DOI: 10.1093/qjmed/hcad069.249 ISSN:

Assessment of Pragmatic Aspect of Language in Children Diagnosed with Attention Deficit Hyperactivity Disorder

Eman Abdallah Fadel Abdalla, Sabah Mohamed Hassan, Maha Hussein Boshnaq
  • General Medicine

Abstract

Background

Assessment of the pragmatic language development in the Arabic speaking societies was a competence in the previous years. Recently, an Egyptian Arabic Pragmatic Language Test was developed (EAPLT). The relation between ADHD and language is especially intuitive in young children. No previous study used the EAPLT to evaluate pragmatic aspect of language in children with ADHD.

Aim

This study aimed to assess the pragmatic aspect of language in children with ADHD.

Methods

A case control study design was used. Fifty patients with ADHD were enrolled randomly from 4 to 8 years old and a normal group of children with the same age and number randomly selected by systemic random sampling from classrooms of different schools in Cairo.
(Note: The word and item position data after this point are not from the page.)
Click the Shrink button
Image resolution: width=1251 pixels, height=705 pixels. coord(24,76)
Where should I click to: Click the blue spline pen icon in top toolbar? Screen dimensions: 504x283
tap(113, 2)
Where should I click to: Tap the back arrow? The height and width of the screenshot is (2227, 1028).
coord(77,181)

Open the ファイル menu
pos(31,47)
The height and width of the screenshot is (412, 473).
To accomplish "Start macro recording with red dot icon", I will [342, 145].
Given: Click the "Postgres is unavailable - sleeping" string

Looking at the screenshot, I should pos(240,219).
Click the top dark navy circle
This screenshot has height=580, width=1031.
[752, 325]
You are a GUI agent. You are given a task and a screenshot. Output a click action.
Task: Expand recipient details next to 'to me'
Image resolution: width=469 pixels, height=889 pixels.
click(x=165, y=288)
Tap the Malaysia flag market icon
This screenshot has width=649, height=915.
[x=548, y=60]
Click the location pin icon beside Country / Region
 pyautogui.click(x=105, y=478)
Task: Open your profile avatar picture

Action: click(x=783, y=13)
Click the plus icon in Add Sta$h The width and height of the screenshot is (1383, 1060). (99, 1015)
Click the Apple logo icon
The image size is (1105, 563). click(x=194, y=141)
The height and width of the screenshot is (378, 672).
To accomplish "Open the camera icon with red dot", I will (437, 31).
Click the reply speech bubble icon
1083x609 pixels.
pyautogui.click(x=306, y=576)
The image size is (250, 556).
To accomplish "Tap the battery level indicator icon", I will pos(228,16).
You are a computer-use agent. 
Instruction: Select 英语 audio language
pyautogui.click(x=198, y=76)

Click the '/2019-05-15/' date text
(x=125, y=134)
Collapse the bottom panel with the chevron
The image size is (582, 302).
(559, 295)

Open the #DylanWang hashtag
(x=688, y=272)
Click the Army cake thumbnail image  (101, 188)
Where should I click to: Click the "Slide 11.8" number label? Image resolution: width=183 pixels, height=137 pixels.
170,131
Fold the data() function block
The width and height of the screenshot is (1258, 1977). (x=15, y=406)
Data regarding the child’s age, sex, IQ, mental age, the expressive and the receptive language ages by the Modified PLS4, the pragmatic language age range, percentile, the acquired and the delayed pragmatic language skills according to EAPLT were collected.

Results

Results showed that Language in general was affected in children diagnosed with ADHD, receptive and expressive language age was significantly different than the normal group (p value for receptive=0.017) (p value for expressive=0.024). In the ADHD group 25 children (50%) of the group showed delayed receptive language, and 28 children (56%) of them showed delayed expressive language. The pragmatics aspect of language assessment (p < 0.001) showed significant difference between ADHD and control groups in almost all aspect of pragmatics. Also in conversation skills the results (p < 0.001) showed significant difference between ADHD and control group.

Conclusion

This study showed that children with ADHD had a delayed language, pragmatics and conversational skills compared to normal controls within the same age and IQ.